BNP Paribas economist Paul Hollingsworth said the drop in oil compounded the deflationary pressures already in play in places like Europe where U.S. tariff worries are lingering.

“Everyone is finding it difficult to navigate the volatility in the announcements,” Hollingsworth said.

MSCI’s gauge of stocks across the globe fell 0.4% to 871.03.

In Europe, the continent-wide STOXX 600 index recovered from earlier losses that were led by the energy sector. It was up 0.2%.

April retail sales barely rose and jobless figures were steady, in key U.S. data releases.

On Wall Street, the Dow Jones Industrial Average and the S&P 500 both fell 0.4%, and the Nasdaq Composite dropped 0.9%.

Retailer Walmart posted solid first-quarter sales numbers, but it became the latest to warn about the high costs of Trump’s trade tariffs and did not provide second-quarter profit guidance due to the uncertainty.

“We may be entering a period of more frequent, and potentially more persistent, supply shocks,” the Fed’s Powell said.

Britain’s economy grew by a quicker-than-expected 0.2% in March, data showed. Industrial production in the 20-nation euro zone also rose far more than predicted although overall first-quarter GDP growth disappointed.

The yield on the benchmark German 10-year Bunds fell 5.3 basis points to 2.639%. [GVD/EUR]

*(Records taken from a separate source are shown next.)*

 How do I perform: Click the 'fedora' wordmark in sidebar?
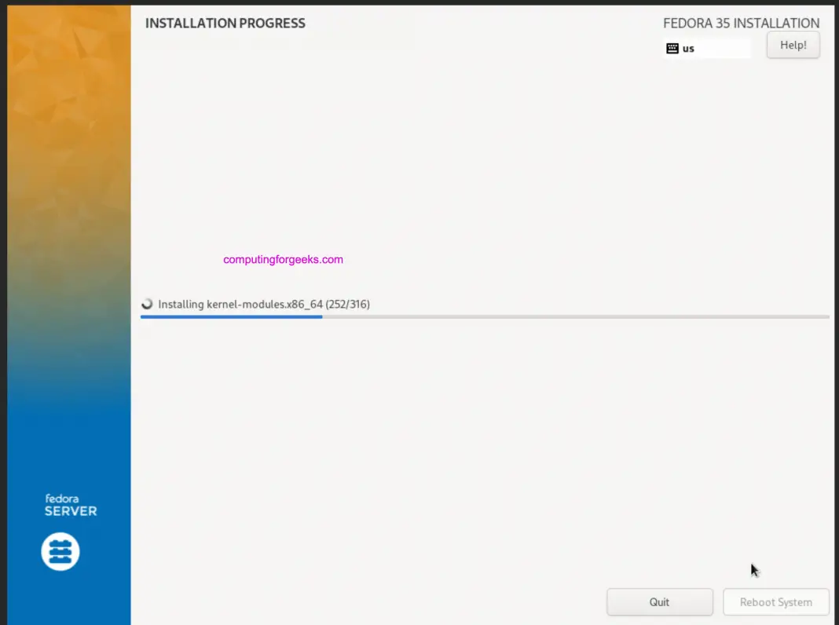click(61, 498)
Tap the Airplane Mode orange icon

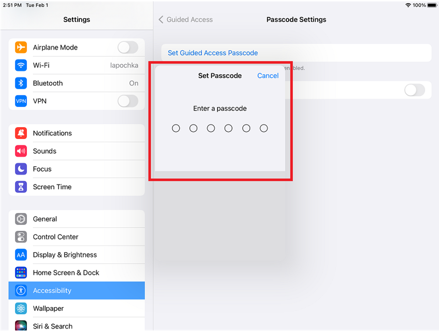[21, 47]
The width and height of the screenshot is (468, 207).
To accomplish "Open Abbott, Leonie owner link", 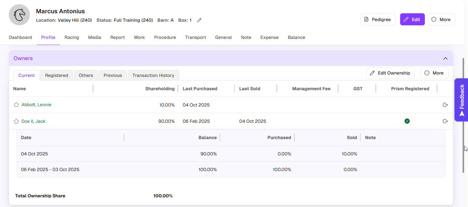I will click(x=36, y=105).
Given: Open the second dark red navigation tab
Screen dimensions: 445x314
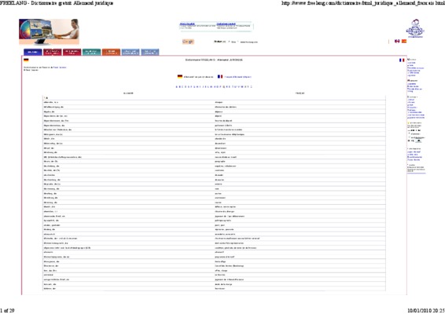Looking at the screenshot, I should pos(72,52).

Yields on benchmark U.S. 10-year notes fell 3.1 basis points to 4.497%, amid worries that Trump’s budget package would add trillions of dollars to the U.S. debt. [US/]

DATA DELUGE

Investors were greeted with a plethora of good news earlier this week, from a U.S.-China trade-war truce to a raft of headline-grabbing investment deals from the Middle East during Trump’s Gulf tour.

But most of the optimism had died down by Thursday, leaving MSCI’s broadest index of Asia-Pacific shares outside Japan down 0.15%.

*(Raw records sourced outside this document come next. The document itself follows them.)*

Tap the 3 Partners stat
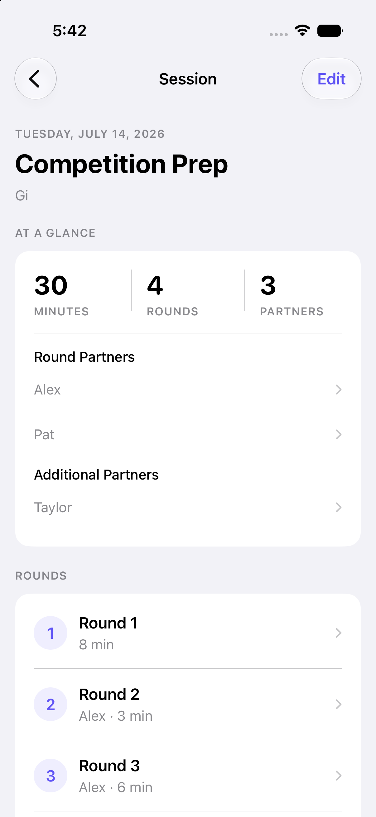The image size is (376, 817). (292, 294)
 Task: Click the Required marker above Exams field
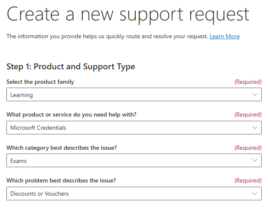pos(248,148)
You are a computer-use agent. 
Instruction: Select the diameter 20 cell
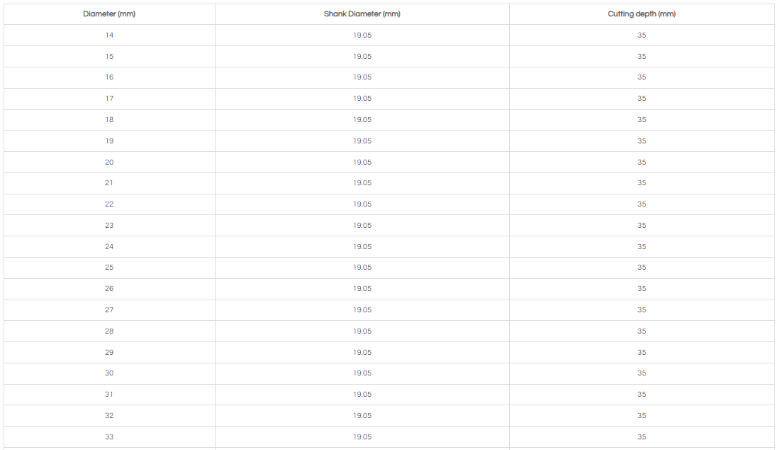[x=109, y=163]
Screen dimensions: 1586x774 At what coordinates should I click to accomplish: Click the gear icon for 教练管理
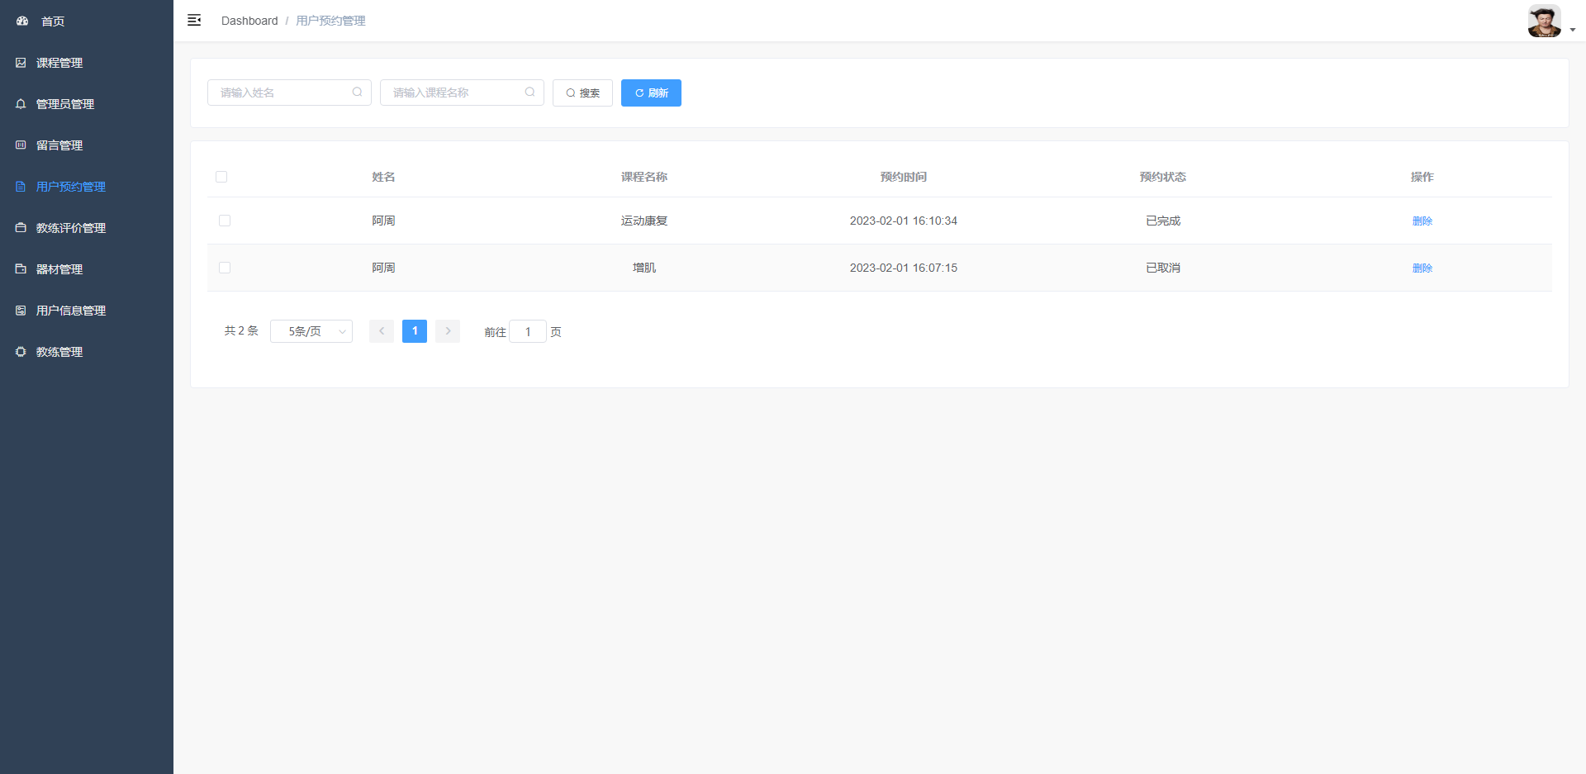(21, 352)
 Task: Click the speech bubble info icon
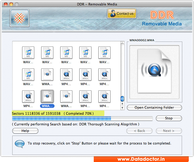pos(20,143)
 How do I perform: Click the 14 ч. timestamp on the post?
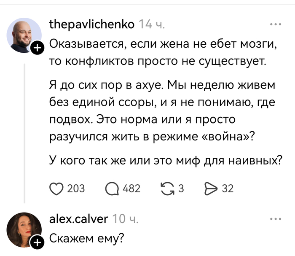tap(152, 24)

“We’ve had a huge party, everyone’s hung over, and now we’re just recuperating and waiting for the next big party,” said Tony Sycamore, a market analyst at IG.

In currencies, the dollar was struggling to extend its strong gains made at the start of the week, with the dollar index down 0.08% against a basket of major currencies.

The euro was up 0.08%.

Moves against the Korean won were particularly choppy for a second straight day, after news that South Korea’s deputy finance minister Choi Ji-young met with Robert Kaproth, assistant secretary for international finance at the U.S. Treasury, to discuss the dollar/won market on May 5.

In commodities, spot gold regained its footing, up 0.7% to $3,200.59 an ounce. [GOL/]

(Additional reporting by Rae Wee in Singapore, editing by Ed Osmond and Rod Nickel)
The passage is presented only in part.